Sa façon de  voir faisait en sorte que c’était littéralement impossible pour elle de  formuler une demande claire et explicite à ses clients.  Elle était paralysée. Demander de l’aide à  ses employés et partenaires était en dehors de son radar.  Tout prendre sur ses épaules était normal.  C’était sa responsabilité de patronne. Ouf!
  Donc, le  fait de se voir aller, c’est-à-dire de comprendre son « schéma narratif »,  a été un moment de Ha!Ha! Cela a ouvert la possibilité d’être autrement et donc  de pouvoir agir différemment. Ses épaules se sont littéralement relevées. Elle  a pu se voir sans se juger et s’engager dans une nouvelle façon de faire.
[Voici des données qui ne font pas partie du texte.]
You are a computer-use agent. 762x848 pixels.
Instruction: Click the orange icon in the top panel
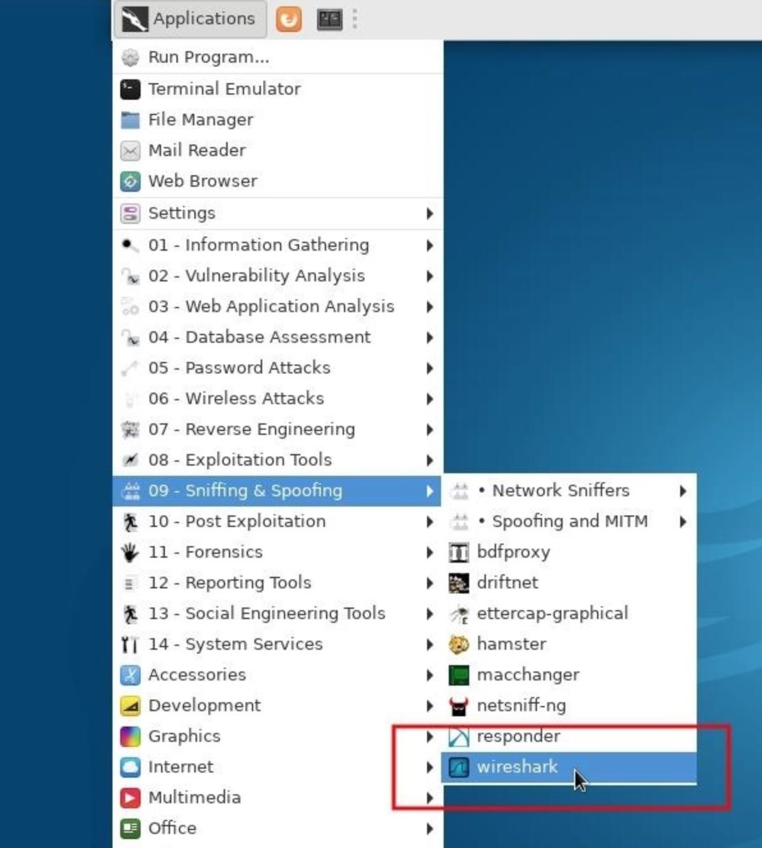tap(288, 19)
Avec  le coach, elle a recadré sa vision des choses – voir, sentir, agir différemment  pour obtenir les résultats recherchés.

Il reste bien sûr du travail à faire et le  problème n’est pas résolu pour autant (elle n’a pas encore recouvré son  argent). Mais elle n’est plus démunie parce qu’elle a un regard différent. Elle  saisit qu’elle en est en grande partie la source.  Elle peut donc commencer à transformer sa  façon de voir, d’être et d’agir. Le découragement et la procrastination ont  cédé le pas à l’énergie et à l’action. Elle est en train d’apprendre à s’observer  et à se réaligner plus rapidement. N’est-ce pas là un premier pas vers une plus  grande liberté?